International health insurance is not optional if you’re living here for any length of time. A serious accident without it will cost you $30,000–$100,000+. Popular options among Bali expats: Cigna Global, AXA, Pacific Cross (good value, Asia-focused), and SafetyWing (budget nomad option with real limitations — read the policy carefully).

Banking and Money

The Indonesian Rupiah (IDR) is the only legal tender. Think in thousands: Rp100,000 ≈ $6. The easiest approach for most expats is to rely on ATM withdrawals using a home-country card with low foreign transaction fees. Wise and Revolut are the most popular choices among nomads — both offer fee-free or low-fee ATM withdrawals and good exchange rates. Use BCA or BNI ATMs; they’re the most reliable for foreign cards and have the highest withdrawal limits (Rp2,500,000–3,000,000 per transaction).

Opening a local Indonesian bank account requires a KITAS (long-stay visa). On shorter stays, most people operate entirely on foreign cards and cash. Keep IDR cash on you at all times — warungs, markets, transport, and most smaller shops are cash-only.

International Schools

  • Green School Bali (Ubud) — Internationally famous for its sustainable education model. Exceptional, but expensive: $20,000–$35,000 per year.

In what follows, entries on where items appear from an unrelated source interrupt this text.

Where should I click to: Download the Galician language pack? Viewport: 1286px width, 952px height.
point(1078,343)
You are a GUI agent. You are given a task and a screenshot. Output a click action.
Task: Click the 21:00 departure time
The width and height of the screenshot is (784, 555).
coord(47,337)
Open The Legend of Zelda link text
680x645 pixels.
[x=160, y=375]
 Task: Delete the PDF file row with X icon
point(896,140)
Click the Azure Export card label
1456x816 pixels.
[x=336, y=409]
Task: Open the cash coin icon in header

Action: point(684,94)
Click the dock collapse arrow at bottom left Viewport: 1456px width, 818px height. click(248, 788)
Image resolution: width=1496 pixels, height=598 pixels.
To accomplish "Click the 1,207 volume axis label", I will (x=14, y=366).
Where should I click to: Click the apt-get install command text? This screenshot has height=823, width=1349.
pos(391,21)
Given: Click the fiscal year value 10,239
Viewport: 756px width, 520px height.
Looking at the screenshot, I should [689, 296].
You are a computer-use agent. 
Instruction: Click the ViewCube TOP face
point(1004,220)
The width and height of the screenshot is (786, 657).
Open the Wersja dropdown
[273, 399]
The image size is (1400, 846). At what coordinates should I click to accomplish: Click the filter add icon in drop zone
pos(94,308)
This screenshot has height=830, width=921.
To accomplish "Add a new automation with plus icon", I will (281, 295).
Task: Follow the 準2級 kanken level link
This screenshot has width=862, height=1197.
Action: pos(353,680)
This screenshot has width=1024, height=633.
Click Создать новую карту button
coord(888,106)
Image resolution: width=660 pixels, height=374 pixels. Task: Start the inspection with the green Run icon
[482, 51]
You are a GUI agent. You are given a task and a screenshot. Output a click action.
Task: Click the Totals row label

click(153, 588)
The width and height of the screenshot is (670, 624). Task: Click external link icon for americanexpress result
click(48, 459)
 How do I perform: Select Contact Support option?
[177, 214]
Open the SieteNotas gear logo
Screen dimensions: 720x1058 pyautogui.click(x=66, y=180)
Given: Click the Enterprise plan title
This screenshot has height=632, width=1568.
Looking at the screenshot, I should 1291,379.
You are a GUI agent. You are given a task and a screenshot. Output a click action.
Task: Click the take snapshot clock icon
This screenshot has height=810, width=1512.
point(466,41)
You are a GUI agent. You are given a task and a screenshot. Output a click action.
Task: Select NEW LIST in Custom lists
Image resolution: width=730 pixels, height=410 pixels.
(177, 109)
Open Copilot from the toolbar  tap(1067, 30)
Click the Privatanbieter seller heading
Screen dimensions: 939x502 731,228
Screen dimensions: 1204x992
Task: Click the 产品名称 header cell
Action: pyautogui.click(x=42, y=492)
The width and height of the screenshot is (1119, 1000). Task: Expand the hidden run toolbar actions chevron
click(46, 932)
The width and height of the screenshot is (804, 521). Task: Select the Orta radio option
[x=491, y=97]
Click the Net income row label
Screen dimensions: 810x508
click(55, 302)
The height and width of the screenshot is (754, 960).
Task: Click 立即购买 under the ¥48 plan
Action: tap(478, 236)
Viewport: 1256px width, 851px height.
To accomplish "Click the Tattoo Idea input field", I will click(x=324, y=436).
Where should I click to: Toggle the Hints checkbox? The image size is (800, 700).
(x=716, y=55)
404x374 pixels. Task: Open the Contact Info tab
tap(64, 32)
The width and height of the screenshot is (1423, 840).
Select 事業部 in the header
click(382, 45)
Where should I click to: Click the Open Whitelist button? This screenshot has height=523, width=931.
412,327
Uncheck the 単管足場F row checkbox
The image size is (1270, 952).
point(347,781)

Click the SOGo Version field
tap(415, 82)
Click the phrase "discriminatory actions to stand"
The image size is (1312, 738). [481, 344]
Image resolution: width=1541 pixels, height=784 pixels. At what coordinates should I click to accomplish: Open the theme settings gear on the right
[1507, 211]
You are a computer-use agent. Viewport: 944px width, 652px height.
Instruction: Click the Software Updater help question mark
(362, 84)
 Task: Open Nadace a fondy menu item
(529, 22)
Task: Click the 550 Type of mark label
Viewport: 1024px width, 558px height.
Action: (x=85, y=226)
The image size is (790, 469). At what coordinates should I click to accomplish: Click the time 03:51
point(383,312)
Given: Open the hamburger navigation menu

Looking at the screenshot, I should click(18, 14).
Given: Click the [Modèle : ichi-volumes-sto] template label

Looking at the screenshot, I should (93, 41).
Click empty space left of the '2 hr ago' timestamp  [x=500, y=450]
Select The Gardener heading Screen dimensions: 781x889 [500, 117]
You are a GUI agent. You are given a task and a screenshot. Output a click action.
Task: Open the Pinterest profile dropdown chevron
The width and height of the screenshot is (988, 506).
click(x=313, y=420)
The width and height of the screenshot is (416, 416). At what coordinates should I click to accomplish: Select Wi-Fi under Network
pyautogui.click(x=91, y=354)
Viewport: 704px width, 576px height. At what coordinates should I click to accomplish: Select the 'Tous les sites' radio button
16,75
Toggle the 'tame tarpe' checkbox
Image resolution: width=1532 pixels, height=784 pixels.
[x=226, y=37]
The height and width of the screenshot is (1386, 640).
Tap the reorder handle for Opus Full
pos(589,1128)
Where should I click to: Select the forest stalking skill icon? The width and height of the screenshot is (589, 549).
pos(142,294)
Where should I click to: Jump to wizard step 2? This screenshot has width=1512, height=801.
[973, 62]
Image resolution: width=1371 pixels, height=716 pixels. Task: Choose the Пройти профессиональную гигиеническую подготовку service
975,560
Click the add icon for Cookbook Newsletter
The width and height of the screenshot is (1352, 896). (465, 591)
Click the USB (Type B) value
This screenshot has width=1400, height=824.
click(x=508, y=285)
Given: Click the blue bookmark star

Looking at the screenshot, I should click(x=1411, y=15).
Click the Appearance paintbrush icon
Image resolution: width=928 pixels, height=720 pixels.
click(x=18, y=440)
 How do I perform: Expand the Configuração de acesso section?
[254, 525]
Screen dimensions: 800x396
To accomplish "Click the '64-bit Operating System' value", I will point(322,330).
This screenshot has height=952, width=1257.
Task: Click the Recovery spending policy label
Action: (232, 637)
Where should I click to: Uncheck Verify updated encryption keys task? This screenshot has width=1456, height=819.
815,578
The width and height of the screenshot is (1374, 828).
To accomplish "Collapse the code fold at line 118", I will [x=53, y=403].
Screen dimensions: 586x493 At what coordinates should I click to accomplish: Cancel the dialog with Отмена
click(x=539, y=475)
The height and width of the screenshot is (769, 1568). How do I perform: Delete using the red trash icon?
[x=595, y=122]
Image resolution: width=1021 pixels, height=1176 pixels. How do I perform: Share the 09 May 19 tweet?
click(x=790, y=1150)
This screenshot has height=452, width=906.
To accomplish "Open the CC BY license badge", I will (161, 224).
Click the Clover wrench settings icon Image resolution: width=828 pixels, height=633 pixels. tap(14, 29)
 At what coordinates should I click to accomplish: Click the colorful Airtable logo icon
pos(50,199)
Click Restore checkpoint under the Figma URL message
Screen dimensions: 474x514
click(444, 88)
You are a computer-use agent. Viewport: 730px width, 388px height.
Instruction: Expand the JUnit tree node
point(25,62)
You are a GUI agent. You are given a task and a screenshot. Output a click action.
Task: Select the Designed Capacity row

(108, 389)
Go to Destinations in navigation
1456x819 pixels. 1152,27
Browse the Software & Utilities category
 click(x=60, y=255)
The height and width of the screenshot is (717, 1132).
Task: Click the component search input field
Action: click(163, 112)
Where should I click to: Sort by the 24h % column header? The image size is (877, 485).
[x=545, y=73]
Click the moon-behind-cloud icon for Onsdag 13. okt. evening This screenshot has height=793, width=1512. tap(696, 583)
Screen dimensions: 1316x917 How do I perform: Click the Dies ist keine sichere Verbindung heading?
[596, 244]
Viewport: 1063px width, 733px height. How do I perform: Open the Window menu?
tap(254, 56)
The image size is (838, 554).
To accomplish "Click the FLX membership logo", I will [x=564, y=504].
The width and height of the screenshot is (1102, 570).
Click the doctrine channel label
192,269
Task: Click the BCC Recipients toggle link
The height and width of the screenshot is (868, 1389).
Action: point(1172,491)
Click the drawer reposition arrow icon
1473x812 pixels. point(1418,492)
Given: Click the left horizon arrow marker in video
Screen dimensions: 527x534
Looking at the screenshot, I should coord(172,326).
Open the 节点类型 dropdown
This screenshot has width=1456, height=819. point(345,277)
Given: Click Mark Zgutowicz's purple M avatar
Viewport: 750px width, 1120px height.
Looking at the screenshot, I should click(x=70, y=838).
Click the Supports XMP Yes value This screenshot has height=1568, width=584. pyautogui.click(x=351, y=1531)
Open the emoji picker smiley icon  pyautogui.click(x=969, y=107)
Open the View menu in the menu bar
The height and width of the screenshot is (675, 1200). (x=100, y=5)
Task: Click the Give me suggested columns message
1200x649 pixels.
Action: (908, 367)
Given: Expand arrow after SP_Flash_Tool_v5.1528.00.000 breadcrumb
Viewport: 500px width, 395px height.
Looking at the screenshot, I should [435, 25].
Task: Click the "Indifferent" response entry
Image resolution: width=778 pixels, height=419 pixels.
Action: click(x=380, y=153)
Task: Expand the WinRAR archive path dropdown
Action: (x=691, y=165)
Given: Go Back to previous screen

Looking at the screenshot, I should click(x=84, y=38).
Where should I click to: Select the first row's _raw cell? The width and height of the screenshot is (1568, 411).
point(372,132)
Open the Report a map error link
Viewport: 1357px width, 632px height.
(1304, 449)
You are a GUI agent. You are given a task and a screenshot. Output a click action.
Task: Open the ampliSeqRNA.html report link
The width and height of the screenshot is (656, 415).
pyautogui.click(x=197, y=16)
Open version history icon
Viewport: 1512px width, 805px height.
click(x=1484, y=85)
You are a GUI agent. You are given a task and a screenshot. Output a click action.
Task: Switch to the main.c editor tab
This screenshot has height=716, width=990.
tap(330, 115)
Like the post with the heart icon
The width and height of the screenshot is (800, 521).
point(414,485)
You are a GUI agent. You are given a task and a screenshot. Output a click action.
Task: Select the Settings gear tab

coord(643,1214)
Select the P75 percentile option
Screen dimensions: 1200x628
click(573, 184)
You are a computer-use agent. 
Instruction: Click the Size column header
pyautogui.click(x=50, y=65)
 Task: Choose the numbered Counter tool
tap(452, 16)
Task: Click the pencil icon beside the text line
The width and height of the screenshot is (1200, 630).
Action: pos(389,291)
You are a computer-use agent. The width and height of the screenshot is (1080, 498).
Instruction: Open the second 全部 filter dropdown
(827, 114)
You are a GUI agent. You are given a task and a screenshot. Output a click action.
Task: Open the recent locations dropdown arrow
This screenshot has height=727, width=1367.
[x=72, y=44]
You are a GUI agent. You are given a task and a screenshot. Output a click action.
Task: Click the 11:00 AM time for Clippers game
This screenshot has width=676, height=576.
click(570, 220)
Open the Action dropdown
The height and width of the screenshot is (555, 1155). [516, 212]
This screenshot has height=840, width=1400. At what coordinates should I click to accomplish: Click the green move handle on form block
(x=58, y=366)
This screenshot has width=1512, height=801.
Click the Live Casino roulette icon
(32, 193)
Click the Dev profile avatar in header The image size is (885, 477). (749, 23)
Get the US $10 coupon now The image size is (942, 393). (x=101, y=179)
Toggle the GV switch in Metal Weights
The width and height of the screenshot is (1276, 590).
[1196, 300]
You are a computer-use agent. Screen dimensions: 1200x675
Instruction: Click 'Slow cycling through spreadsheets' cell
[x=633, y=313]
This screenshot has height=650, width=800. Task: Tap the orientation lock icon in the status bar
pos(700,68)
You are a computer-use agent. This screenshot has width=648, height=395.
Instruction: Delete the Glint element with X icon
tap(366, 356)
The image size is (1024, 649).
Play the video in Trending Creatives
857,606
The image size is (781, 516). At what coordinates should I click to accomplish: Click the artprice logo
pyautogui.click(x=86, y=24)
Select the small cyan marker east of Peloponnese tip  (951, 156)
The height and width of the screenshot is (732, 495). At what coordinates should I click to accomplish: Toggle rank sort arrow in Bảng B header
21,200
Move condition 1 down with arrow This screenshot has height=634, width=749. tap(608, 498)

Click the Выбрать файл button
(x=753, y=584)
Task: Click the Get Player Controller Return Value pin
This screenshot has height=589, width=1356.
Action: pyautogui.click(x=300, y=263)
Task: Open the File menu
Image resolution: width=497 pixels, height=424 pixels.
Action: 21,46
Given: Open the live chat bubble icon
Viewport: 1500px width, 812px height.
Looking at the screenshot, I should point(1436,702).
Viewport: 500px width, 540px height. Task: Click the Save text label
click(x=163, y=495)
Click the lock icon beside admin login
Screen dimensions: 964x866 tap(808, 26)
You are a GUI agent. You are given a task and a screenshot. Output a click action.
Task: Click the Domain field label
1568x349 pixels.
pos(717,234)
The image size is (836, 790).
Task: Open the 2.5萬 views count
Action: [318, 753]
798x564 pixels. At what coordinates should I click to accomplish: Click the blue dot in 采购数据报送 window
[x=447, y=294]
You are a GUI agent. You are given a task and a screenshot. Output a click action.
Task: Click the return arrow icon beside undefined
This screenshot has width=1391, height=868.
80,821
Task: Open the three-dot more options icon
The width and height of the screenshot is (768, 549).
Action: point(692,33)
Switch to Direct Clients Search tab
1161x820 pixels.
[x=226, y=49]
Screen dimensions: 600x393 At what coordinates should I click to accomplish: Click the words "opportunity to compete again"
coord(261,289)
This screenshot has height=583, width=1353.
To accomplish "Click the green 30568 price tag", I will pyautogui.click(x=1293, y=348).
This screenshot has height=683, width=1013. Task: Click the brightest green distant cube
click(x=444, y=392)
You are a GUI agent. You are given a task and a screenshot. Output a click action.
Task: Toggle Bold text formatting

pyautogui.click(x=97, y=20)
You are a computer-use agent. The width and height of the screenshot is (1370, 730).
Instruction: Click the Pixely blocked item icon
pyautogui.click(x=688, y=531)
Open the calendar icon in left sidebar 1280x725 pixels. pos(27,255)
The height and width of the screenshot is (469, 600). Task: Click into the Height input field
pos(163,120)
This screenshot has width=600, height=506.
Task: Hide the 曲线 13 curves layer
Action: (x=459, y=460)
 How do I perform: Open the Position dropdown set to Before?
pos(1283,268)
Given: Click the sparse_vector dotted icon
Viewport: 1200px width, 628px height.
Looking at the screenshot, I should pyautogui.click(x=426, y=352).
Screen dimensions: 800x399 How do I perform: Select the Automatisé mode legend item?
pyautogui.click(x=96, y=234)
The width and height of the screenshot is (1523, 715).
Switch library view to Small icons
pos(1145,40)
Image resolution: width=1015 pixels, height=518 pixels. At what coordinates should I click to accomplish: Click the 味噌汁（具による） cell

Genuine waiting lists.
  • Canggu Community School — IB curriculum, the most popular choice for expat families in the west coast corridor. $12,000–$18,000 per year.
  • Bali International School (Sanur) — Established, more traditional academic approach. Good reputation.
  • Dyatmika School — Bilingual (English/Indonesian), significantly more affordable, and genuinely good. Popular with mixed-nationality families and those wanting their children to actually integrate.